Activity —
Your copy should repeat each record below exactly and contain no images.
-=-=-=-=-
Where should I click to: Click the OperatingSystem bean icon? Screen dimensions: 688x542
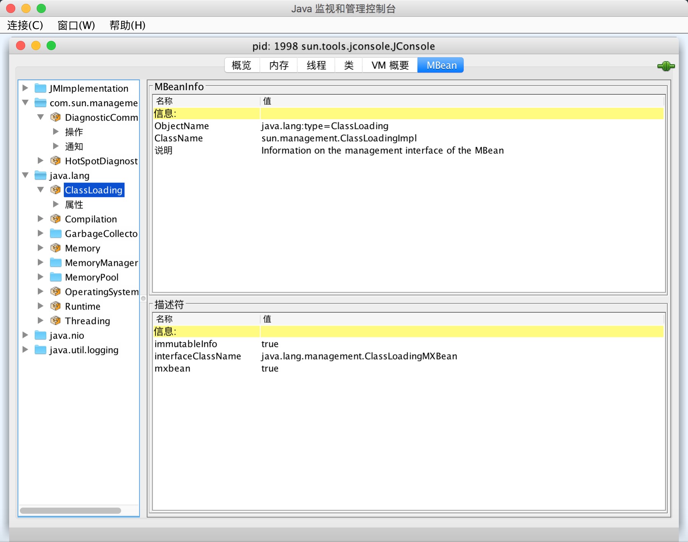tap(55, 291)
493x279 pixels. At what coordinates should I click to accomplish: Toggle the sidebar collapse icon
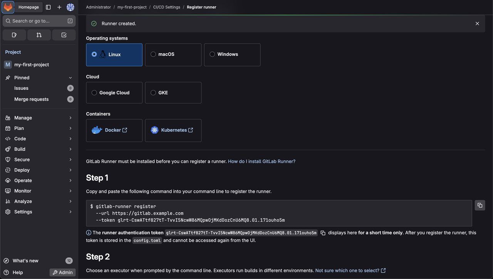click(48, 7)
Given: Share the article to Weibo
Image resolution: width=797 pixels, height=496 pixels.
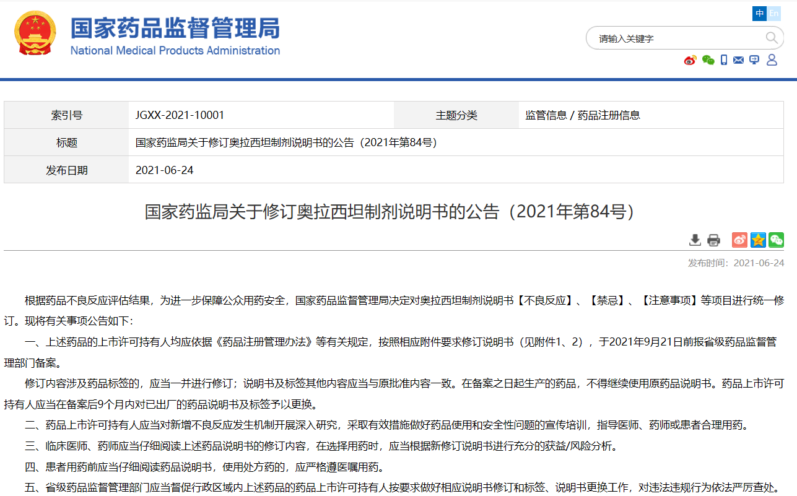Looking at the screenshot, I should [x=739, y=240].
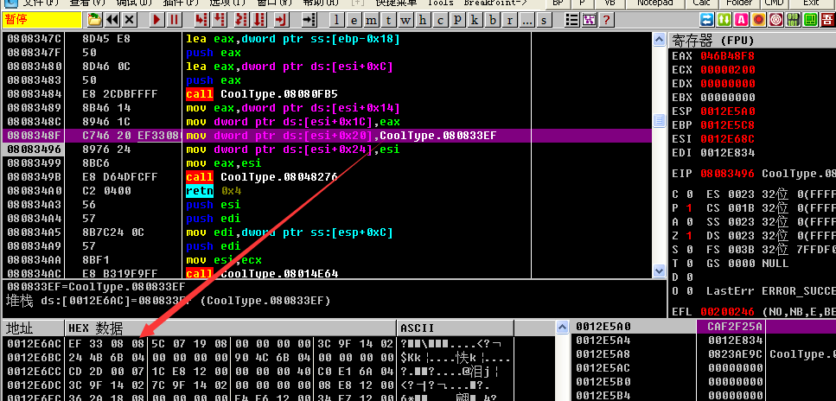Viewport: 836px width, 401px height.
Task: Open the Tools menu
Action: pos(439,3)
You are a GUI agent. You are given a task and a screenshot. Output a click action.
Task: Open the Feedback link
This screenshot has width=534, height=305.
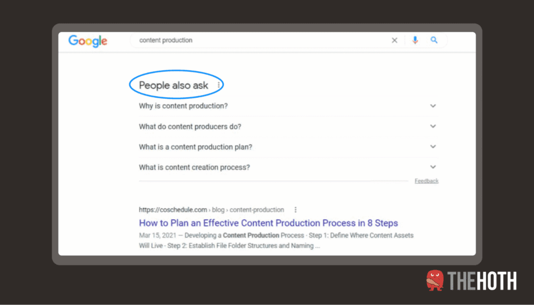pos(427,181)
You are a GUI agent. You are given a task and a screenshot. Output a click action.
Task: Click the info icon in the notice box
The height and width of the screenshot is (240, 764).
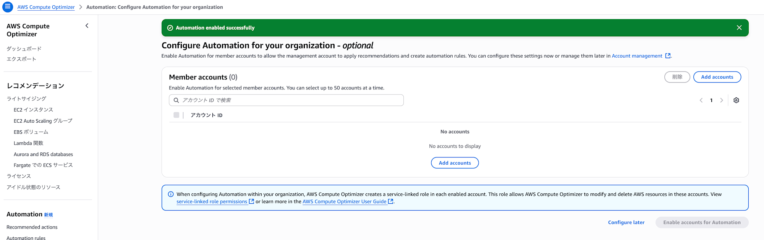tap(171, 194)
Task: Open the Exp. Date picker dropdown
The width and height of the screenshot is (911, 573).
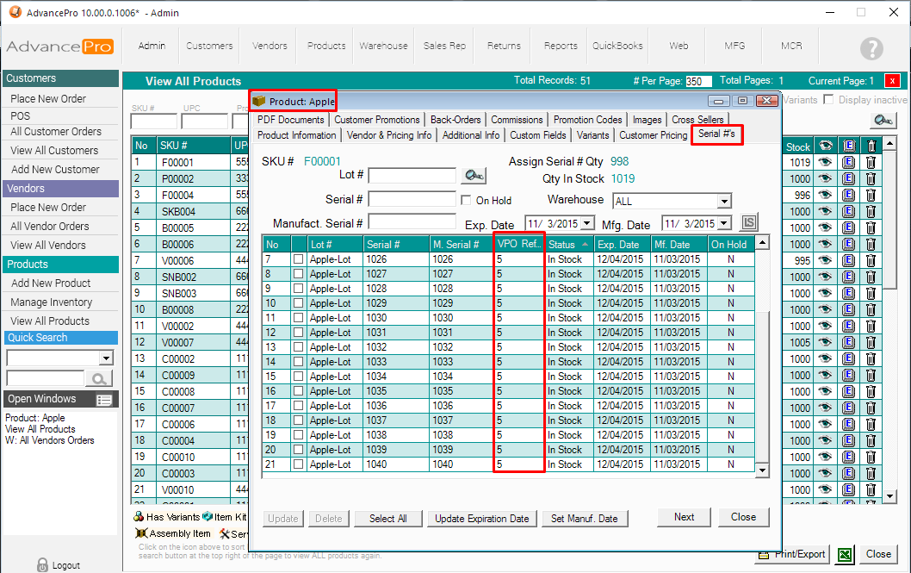Action: click(x=587, y=223)
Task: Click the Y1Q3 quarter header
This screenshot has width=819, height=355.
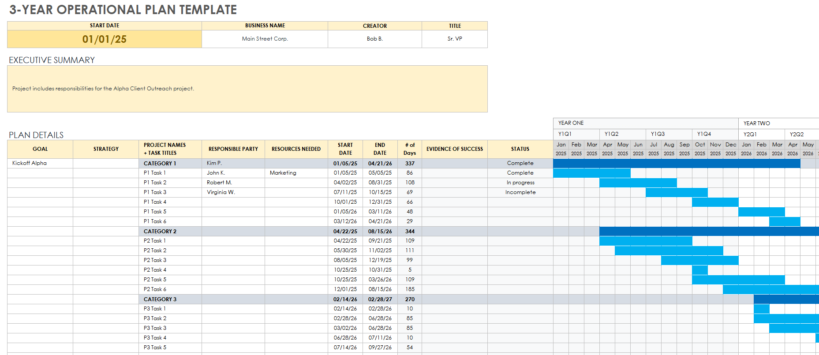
-=-=-=-=-
Solution to this problem —
Where should I click to: Click the OperatingSystem bean icon? Screen dimensions: 688x542
tap(55, 291)
493x279 pixels. At what coordinates should I click to accomplish: Toggle the sidebar collapse icon
click(48, 7)
Given: Share the article to Weibo
Image resolution: width=797 pixels, height=496 pixels.
Looking at the screenshot, I should [x=739, y=240].
Viewport: 836px width, 401px height.
Task: Open the Tools menu
Action: pos(439,3)
You are a GUI agent. You are given a task and a screenshot. Output a click action.
Task: Open the Feedback link
This screenshot has width=534, height=305.
pos(427,181)
You are a GUI agent. You are given a task and a screenshot. Output a click action.
Task: Click the info icon in the notice box
The height and width of the screenshot is (240, 764).
tap(171, 194)
Task: Open the Exp. Date picker dropdown
The width and height of the screenshot is (911, 573).
Action: click(x=587, y=223)
Task: Click the Y1Q3 quarter header
This screenshot has width=819, height=355.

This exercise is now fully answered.